The fraudulent telemarketing operation preyed on timeshare owners, inducing them to fork over closing fees for what they were told was the impending sale of their timeshare, according to the complaint.
The victims were convinced not to worry — that their money would be returned to them after the completion of the sale.
The whole thing was a deception, according to the complaint, which was written by an FBI special agent.
"There were neither closings nor purchases of any timeshares as promised by the telemarketers in their telephone calls and contracts," the complaint alleges. "Virtually all of the money received by the scheme was pocketed by the organizers and telemarketers."
Joshua Barrett Hoskins, John James Fenimore, Michael T. Dignelli,, Sr., John F. Macpherson and Garry Anthony Brown are accused of conspiring to commit mail and wire fraud in connection with the alleged scam. Each charge brings a maximum of 20 years in prison.
The complaint details how the scam played out:
Telemarketers referred to as "openers" or "fronters" would contact the timeshare owners by phone.
The opener's job? To coax the owner to sell their timeshare. Callers would claim that their company was either prepared to buy the timeshare, or that they had arranged a buyer for the timeshare.
If the victim showed interest, they would be forwarded to a "closer."
The closer's job? To negotiate the "sale" and close the deal. The closer would discuss the terms of the contract and upfront fees, then send a fraudulent contract by mail, e-mail or fax to the victim.
At this point, the victims were instructed to mail or transmit their "upfront fees." They were told that the closing would occur in a few weeks.
At which point, nothing happened.
According to the complaint, two victims in California were told by Hoskins that he would buy their unused vacation weeks for $24,000.
Hoskins then allegedly told the victims that a $3,200 fee would be required to complete the sale. On his instructions, they mailed a check to National Timeshare Liquidators in Boca Raton.
Reached by phone on Wednesday, Hoskins had nothing to say when asked to comment on his alleged role in the fraud.
Alleged to have been a closer who used fake names to bamboozle victims, Hoskins hung up when asked about the allegations.
He made $326,000 in the scam, investigators said.

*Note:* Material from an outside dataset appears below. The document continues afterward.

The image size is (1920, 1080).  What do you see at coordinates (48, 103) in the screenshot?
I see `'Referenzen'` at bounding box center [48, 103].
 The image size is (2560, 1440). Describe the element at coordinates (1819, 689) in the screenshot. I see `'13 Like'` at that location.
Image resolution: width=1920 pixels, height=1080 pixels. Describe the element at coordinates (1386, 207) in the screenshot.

The scheme operated under the guise of a half dozen corporations registered with the Florida Department of State, among them Transatlantic Timeshares LLC, Euroamerican Timeshares, LLC and E.A.T. Sales, LLC.
The laundry list of LLCs was no accident, investigators said.
"The conspirators frequently changed the name of the company after just a few months," alleges the complaint, which was filed July 31 but unsealed Tuesday after Brown's arrest. "This change of name aided their evasion of law enforcement scrutiny."
Hoskins and Fenimore both allegedly tried to sound more credible by identifying themselves as the "director of sales."
Some of the telemarketers also mentioned the operation used Royal Title Services, which, investigators said, was actually a "fictitious company created by co-conspirators."
Fenimore made $304,124, Dignelli raked in $26,975, Macpherson got $7,711 and Brown pulled in $32,205, according to the complaint.
The term 'boiler room' refers to a telemarketing office that employs high-pressure tactics to defraud victims who will never receive the promised services.
In July, West Palm Beach man Michael J. Ferrari was sentenced to five years for his role in another Palm Beach County boiler room operation that stole $3.3 million from timeshare owners across North America.